▶ [What you should do]
Lay out everything from the line containing "This screenshot has height=1352, width=1400." down to the line containing "(620, 403)." as a two-column CSV headed input and output, with one row pairing each input with its output. Put each in its own quoted field, replace line breaks with spaces, and leave the pictures out.

(Dataset entries)
--------------------
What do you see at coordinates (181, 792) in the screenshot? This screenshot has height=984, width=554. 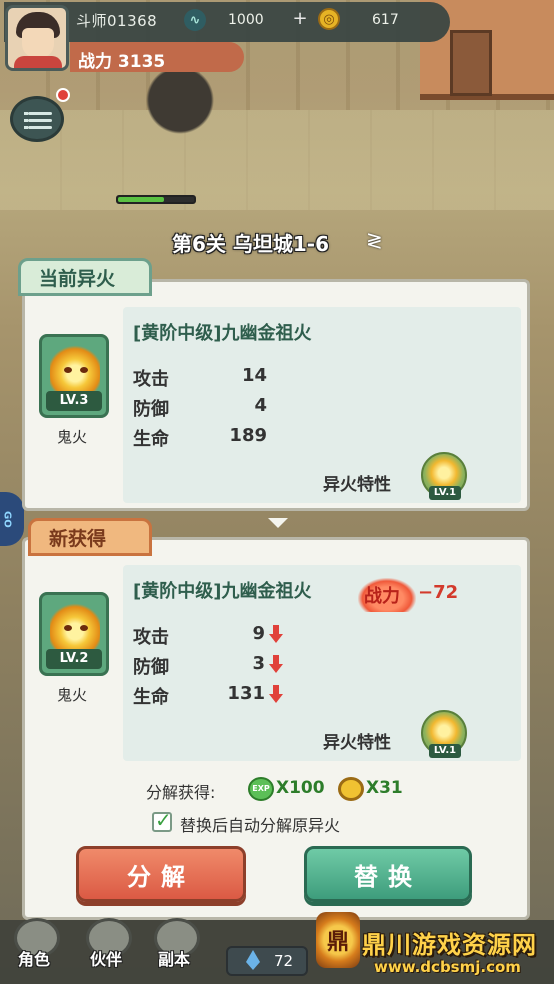 I see `decompose-reward-label: 分解获得:` at bounding box center [181, 792].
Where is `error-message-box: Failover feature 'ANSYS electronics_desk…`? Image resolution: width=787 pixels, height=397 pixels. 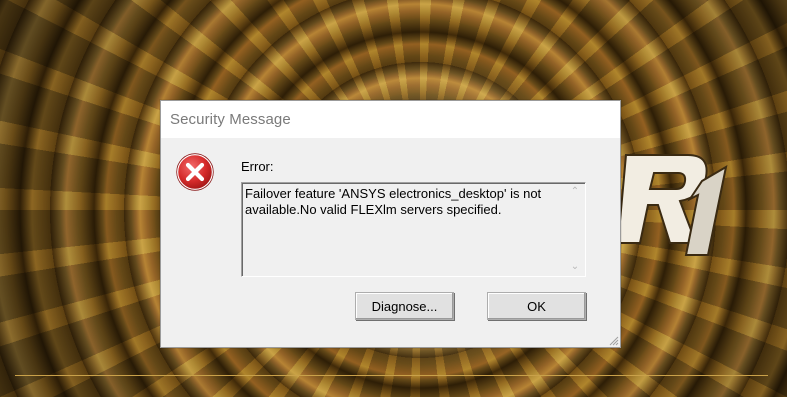 error-message-box: Failover feature 'ANSYS electronics_desk… is located at coordinates (414, 230).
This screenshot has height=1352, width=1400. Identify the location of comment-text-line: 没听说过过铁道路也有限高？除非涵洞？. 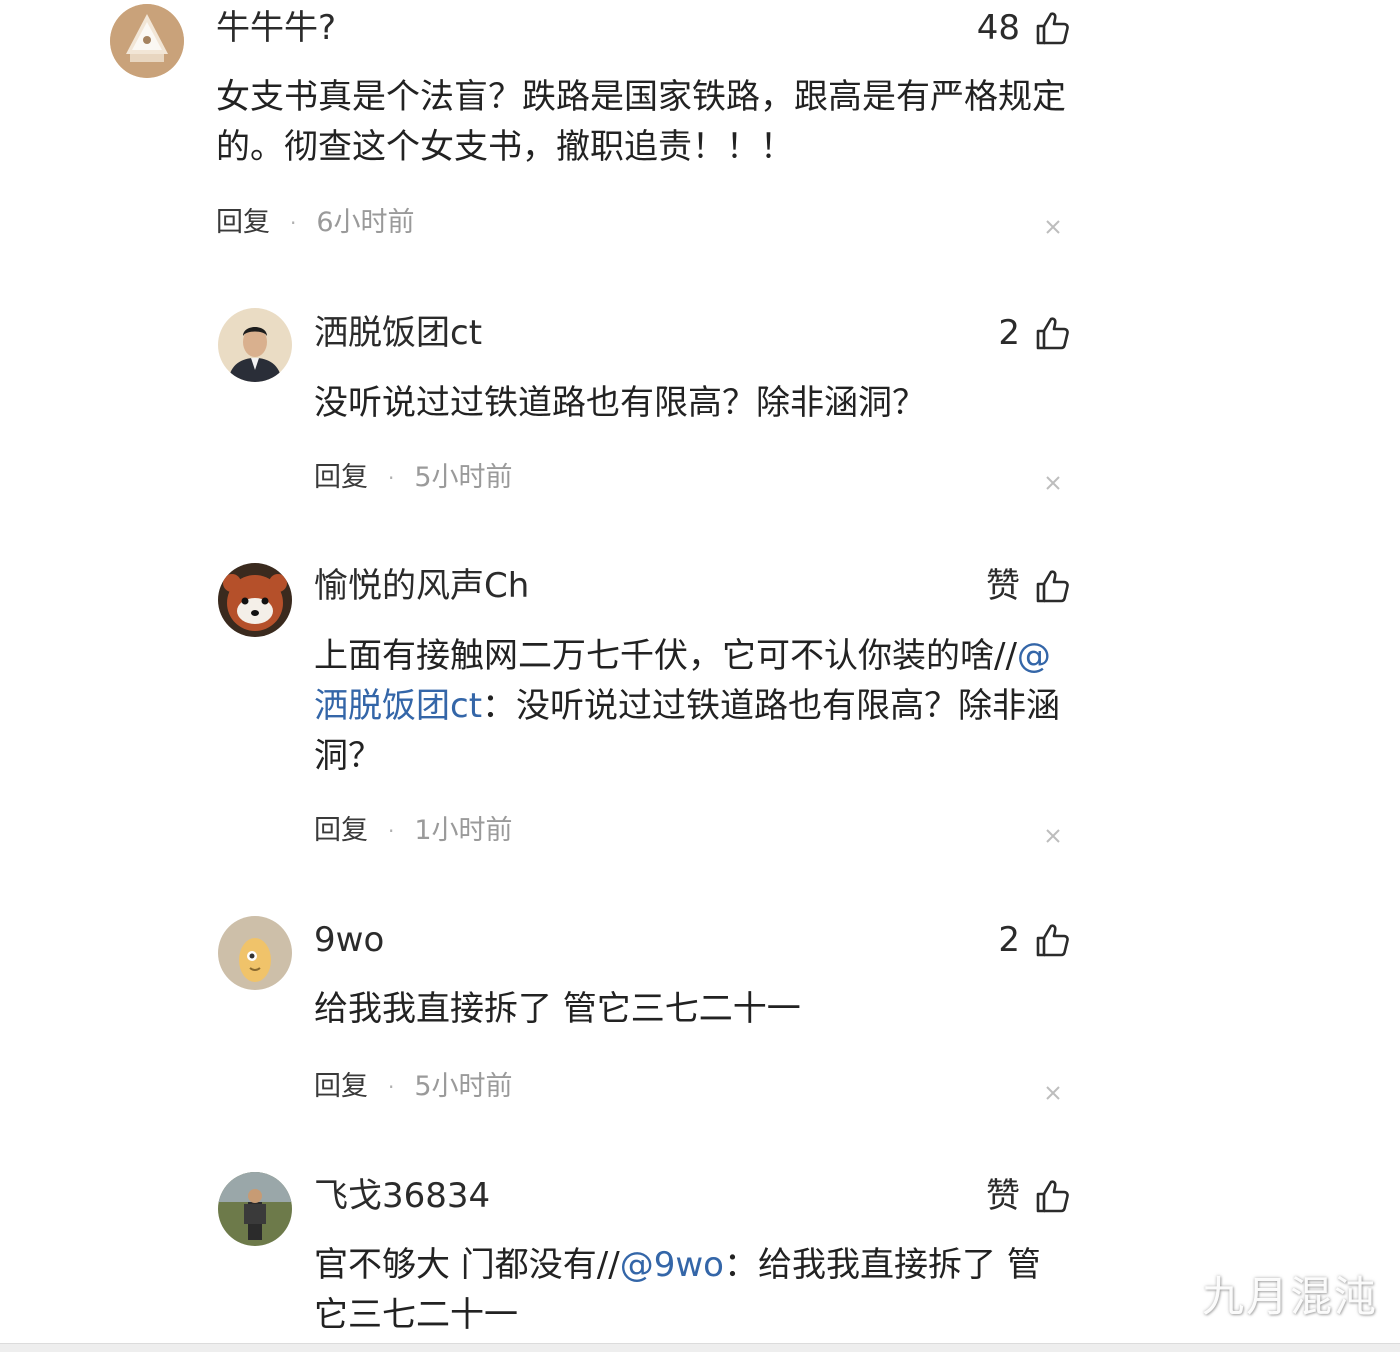
(620, 403).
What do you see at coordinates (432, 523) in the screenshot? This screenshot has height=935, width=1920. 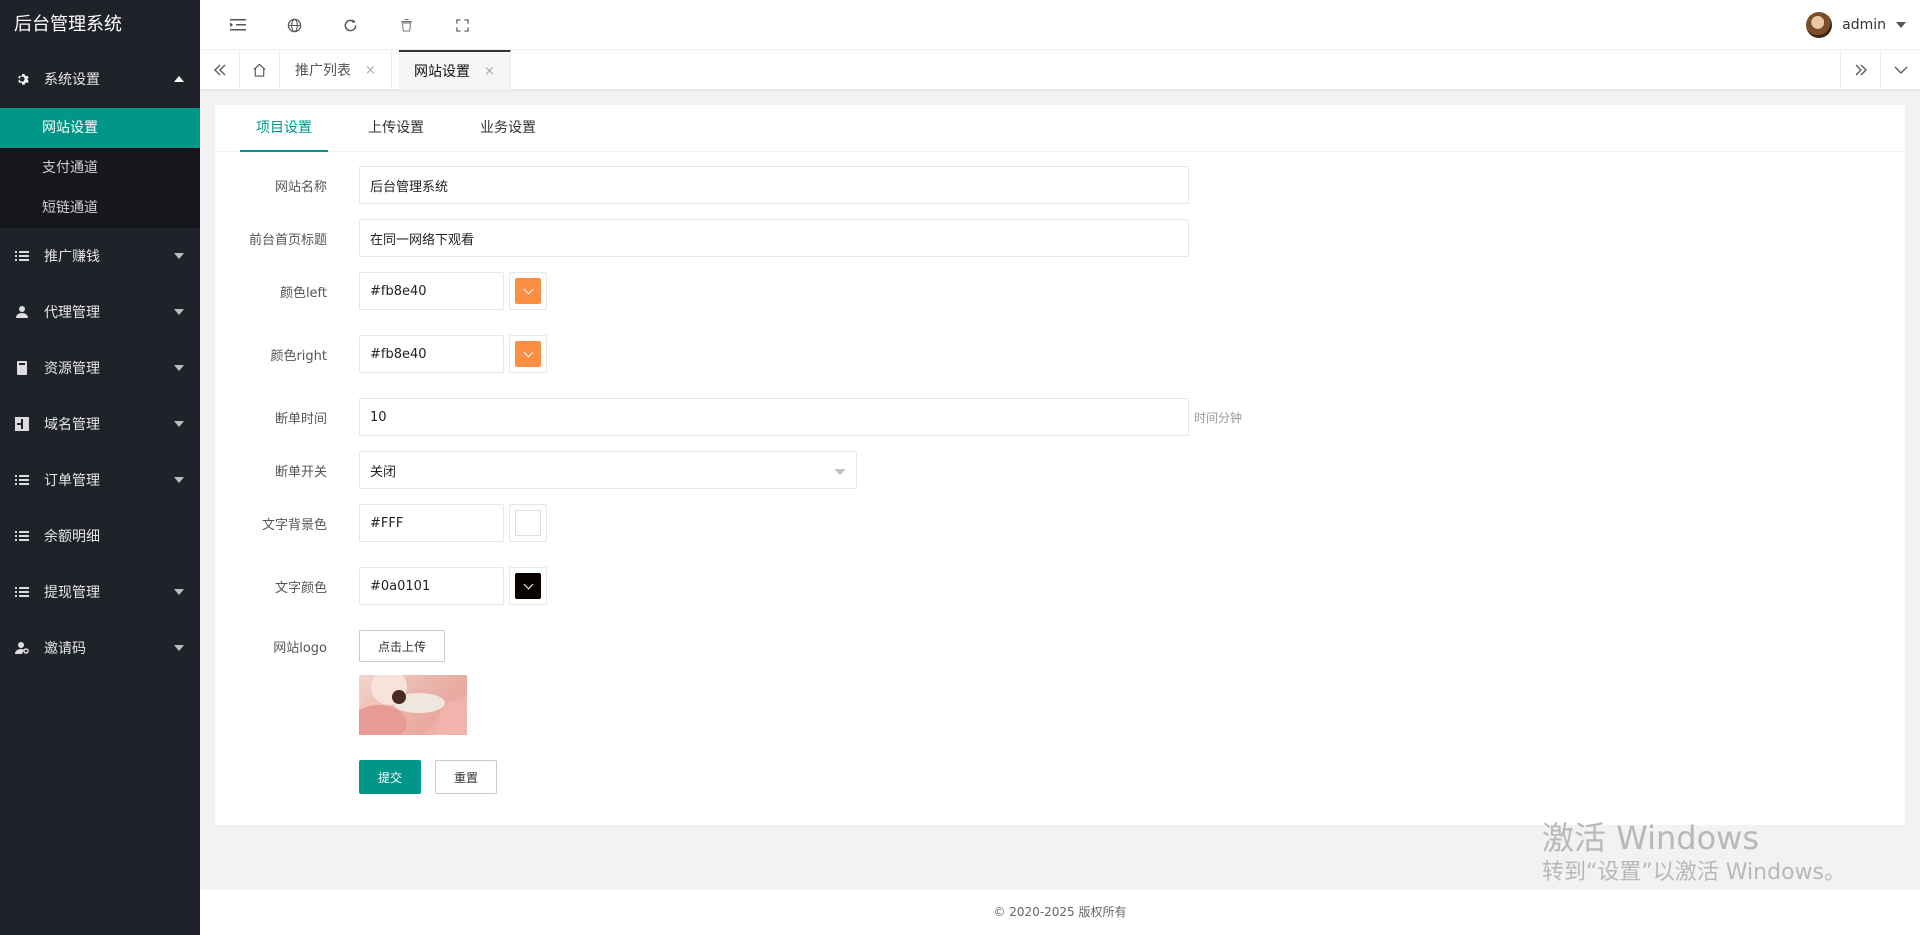 I see `text-bg-input: #FFF` at bounding box center [432, 523].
--------------------
▶ [Written solution]
input,output
"This screenshot has height=1352, width=1400. Identify the location of comment-text-line: 没听说过过铁道路也有限高？除非涵洞？.","(620, 403)."